Un des classiques de l'horreur du cinéma français, il faut dire en même temps qu'on ne croule pas sous le genre dans l'hexagone. Belle ambiance créée par le sens de la mise en scène de Franju et le travail de Jean-Louis Castelli à la photo. Quelques séquences particulièrement sympas et présence énigmatique du personnage de la fille du professeur, errant dans cette maison tel un fantôme.

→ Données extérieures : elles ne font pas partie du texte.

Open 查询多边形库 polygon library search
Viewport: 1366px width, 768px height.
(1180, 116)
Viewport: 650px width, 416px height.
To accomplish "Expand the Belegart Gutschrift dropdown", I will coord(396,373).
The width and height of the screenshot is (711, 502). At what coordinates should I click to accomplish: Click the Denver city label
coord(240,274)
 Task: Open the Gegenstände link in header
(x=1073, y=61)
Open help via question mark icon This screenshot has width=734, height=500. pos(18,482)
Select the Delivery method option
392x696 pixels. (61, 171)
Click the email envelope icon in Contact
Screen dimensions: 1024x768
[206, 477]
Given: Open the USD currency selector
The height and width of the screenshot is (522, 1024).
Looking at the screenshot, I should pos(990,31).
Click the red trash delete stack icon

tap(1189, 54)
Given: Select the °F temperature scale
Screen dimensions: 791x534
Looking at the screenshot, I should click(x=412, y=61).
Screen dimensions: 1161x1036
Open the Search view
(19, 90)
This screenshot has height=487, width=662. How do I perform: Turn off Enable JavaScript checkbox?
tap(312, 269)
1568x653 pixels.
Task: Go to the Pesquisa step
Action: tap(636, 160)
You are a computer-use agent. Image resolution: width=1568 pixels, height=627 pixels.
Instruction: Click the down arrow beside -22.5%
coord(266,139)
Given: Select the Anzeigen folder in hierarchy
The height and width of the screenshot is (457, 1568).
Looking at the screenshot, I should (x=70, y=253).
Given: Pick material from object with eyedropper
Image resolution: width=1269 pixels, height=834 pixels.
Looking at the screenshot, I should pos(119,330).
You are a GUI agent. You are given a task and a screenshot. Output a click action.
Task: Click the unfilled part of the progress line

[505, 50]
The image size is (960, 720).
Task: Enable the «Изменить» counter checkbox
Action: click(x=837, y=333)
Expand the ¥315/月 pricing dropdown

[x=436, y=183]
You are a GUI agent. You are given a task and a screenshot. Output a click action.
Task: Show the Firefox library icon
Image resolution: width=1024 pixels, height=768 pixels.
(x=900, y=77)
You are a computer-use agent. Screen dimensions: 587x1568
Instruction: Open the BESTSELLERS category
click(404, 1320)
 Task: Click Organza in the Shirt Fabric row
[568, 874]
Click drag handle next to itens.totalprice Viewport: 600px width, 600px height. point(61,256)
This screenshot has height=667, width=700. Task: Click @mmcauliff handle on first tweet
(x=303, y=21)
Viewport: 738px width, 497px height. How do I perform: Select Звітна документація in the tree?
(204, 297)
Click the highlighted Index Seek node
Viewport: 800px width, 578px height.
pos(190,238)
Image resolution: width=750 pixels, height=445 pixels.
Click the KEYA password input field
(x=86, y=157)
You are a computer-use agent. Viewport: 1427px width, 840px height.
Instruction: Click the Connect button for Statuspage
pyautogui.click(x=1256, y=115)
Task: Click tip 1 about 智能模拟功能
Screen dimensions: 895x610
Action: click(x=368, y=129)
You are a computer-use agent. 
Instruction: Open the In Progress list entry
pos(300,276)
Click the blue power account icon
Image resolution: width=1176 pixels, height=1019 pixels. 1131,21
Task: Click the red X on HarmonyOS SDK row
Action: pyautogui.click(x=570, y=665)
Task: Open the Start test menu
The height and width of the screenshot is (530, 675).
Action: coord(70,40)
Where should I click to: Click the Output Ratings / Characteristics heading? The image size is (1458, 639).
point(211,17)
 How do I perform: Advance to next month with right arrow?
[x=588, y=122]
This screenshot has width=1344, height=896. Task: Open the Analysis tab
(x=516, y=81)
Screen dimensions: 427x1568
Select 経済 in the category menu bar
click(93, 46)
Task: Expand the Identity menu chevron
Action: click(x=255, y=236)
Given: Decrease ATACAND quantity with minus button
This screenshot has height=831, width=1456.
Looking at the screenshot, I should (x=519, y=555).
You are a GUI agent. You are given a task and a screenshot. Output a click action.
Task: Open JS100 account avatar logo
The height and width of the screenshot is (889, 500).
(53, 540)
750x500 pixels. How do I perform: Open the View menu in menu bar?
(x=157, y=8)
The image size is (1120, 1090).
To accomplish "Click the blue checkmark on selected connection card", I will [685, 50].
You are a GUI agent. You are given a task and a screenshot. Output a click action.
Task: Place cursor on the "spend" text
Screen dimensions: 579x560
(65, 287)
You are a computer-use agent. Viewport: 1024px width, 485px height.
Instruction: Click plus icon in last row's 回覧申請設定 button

Franju a une vraie personnalité et son rôle comme directeur des comédiens est incontestable. Tout est tiré au cordeau. Sa mise en scène particulière saute aux yeux dans ses courts métrages. Elle s'apparente à celle de Clouzot ou de Bresson tout en gardant une ambiance personnelle. Ici, il y forcement des longueurs car le scénario est super mince mais tout est captivant à regarder grâce au moindre déplacement inquiétant. C'est surtout dans quelques séquences que le talent de Franju éclate, notamment celles ou l'héroïne porte son masque et adopte des postures fragiles. Il compose une fin éblouissante de poésie tragique: Christiane, meurtrière à minima s'engageant dans la foret noire entourée de colombes blanches. Difficile de l'oublier. C'est un film 100% visuel, il aurait pu être plus silencieux encore, les dialogues étant conventionnels au possible et ne faisant pas avancer l'action. Ou bien, on est sensible à ce cinéma et on en redemande; pour cela il faut voir ses huit films, ou on le fuit à grands pas pour ses langueurs. Mon préféré est Judex pour l'ensemble du film et la performance de Jacques Jouanneau (Cocantin), on y retrouve Edith Scob avec son vrai visage dont on est, par nécessité trop frustré ici.
Célèbre pour être l'une des rares réussites du cinéma français d'horreur, "Les Yeux sans Visage" est un film qui contribua à rendre le genre sérieux et qui inspirera de nombreux cinéastes. La mise en scène de Georges Franju est à la fois froide et poétique, la BO de Jarre discrète mais dérangeante, tandis que le personnage de Brasseur glace le sang. D'autant plus que les idées sont très osées pour l'époque et que la fameuse scène de l'opération, encore impressionnante aujourd'hui, retourna bien des estomacs en 1960. A voir.
Très beau film, à l'atmosphère poétique certaine renforcée par la magnifique musique de Maurice Jarre. Certains passages cependant s'étirent sur la longueur, comme l'arrivée du professeur dans sa demeure, sa lente montée des escaliers (un parti pris, sans doute, du réalisateur pour amener à la découverte de la fille sans visage); d'autre par contre sont fabuleux, comme ce visage ravagé entraperçu dans le flou du reveil d'une des victimes...Je regrette cependant que le film n'ait pas respecté à la lettre le livre, car ici la fin tombe plutôt à plat et enlève toute sa force au film. D'autre part la classification de ce film dans le genre "épouvante" me parait totallement surfaite, nous sommes ici dans un film policier sombre glissant dans le thriller, proche d'un hitchcock, mais très loin d'un film d'épouvante!